[Exercise details]:
Which lines of the data below include the string "computer"? Return each of them.

*** Dataset records Section Begins ***

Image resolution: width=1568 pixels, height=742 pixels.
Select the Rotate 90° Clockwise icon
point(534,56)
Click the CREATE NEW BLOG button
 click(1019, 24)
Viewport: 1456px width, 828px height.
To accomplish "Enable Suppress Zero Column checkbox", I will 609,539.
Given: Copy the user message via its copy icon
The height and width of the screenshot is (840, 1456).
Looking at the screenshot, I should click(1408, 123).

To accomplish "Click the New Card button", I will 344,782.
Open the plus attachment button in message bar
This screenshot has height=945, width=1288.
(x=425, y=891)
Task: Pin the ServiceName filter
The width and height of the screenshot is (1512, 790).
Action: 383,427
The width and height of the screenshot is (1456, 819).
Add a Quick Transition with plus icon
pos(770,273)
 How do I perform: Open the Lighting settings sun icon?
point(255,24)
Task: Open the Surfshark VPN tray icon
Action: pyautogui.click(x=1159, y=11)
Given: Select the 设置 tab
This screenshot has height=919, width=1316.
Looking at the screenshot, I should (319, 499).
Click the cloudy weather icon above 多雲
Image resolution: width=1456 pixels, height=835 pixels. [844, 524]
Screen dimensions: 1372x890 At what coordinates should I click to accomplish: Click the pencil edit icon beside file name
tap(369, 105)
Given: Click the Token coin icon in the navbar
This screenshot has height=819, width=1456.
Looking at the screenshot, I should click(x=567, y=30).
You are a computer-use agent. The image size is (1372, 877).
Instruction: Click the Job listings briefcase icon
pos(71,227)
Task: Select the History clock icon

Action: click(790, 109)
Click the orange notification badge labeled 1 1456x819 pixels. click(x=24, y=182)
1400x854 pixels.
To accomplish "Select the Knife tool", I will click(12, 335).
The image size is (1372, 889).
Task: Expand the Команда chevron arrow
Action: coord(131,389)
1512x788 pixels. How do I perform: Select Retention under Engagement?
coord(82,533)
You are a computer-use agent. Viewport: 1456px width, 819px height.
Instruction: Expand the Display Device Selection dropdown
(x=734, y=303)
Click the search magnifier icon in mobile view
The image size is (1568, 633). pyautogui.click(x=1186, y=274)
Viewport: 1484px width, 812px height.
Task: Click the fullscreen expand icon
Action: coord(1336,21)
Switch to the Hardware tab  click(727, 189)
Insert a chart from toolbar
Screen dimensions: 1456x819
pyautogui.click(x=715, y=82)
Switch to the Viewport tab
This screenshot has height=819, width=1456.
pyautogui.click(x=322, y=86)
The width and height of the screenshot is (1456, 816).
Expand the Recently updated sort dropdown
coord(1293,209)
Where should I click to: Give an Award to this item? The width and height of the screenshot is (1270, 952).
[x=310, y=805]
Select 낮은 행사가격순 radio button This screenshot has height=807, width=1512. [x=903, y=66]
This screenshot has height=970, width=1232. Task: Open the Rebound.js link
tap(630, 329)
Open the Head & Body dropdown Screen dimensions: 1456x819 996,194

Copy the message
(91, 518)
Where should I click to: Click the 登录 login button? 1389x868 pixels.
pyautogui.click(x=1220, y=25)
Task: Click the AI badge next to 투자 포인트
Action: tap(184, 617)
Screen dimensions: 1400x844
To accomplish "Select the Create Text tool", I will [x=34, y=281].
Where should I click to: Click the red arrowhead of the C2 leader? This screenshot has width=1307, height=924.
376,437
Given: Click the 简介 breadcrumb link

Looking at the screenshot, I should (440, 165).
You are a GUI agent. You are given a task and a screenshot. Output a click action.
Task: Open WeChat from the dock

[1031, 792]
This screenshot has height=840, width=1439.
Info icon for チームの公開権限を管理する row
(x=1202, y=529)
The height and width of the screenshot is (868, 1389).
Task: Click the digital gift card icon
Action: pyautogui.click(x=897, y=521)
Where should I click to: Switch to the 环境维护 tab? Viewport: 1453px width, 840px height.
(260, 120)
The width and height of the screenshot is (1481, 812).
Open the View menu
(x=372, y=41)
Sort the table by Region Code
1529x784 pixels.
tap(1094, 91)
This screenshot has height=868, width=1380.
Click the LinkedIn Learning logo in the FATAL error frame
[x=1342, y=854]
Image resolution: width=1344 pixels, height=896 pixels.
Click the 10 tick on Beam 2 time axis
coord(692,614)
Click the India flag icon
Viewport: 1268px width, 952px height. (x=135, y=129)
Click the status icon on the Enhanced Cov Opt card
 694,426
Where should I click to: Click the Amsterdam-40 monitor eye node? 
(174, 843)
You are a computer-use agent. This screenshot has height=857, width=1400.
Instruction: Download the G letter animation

*** Dataset records Section Ends ***

[Answer]:
You are a computer-use agent. The image size is (1372, 877).
You are a computer-use agent. Viewport: 1456px width, 819px height.
You are a computer-use agent. This screenshot has height=857, width=1400.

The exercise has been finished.